Its symptoms result from distorted articulatory planning and coordination processes, and although popular news articles commonly attempt to identify the closest regional accent, speakers with foreign accent syndrome acquire neither a specific foreign accent nor any additional fluency in a foreign language. There has been no verified case where a patient's foreign language skills have improved after a brain injury.

Signs and symptoms 
To the untrained ear, those with the syndrome sound as though they speak their native languages with a foreign accent; for example, an American native speaker of English might sound as though they spoke with a south-eastern English accent, or a native English speaker from Britain might speak with a New York American accent.
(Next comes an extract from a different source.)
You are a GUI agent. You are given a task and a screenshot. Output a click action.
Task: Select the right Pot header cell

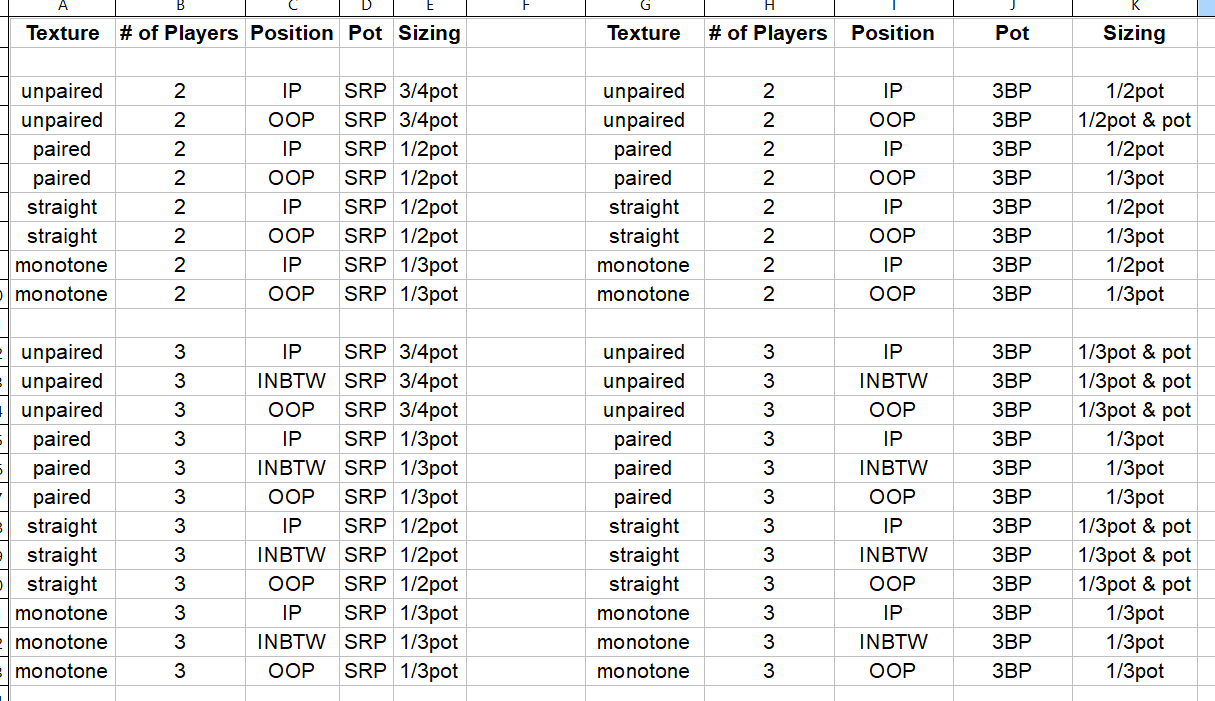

However, researchers at Oxford University have found that certain specific parts of the brain were injured in some foreign accent syndrome cases, indicating that particular parts of the brain control various linguistic functions, and damage could result in altered pitch and/or mispronounced syllables, causing speech patterns to be distorted in a non-specific manner. Contrary to popular belief, individuals with FAS do not exhibit their accent without any effort. Instead, these individuals feel as if they have a speech disorder. More recently, there is mounting evidence that the cerebellum, which controls motor function, may be crucially involved in some cases of foreign accent syndrome, reinforcing the notion that speech pattern alteration is mechanical, and thus non-specific.

Generally, FAS is not a persisting disorder; it is a temporary stage in recovery from stroke or trauma, or potentially a stage of deterioration. FAS mainly affects speech at a segmental or prosodic level. Vowels are more likely to be affected than consonants. Vowel errors include an increase in vowel tensing, monophthongization of diphthongs, and vowel fronting and raising. There is evidence of both vowel shortening and lengthening. Consonantal anomalies include cases of changes in articulation, manner, and voicing. On a suprasegmental level, there are changes in intonation and pitch, such as monotonous intonation or exaggerations in pitch height and range. There are also difficulties in using stress accents to indicate pragmatics and meaning. There is a tendency for FAS patients to switch to syllable-timed prosody when their native language is stress-timed. This perception could be due to changes in syllable durations, and the addition of epenthetic vowels.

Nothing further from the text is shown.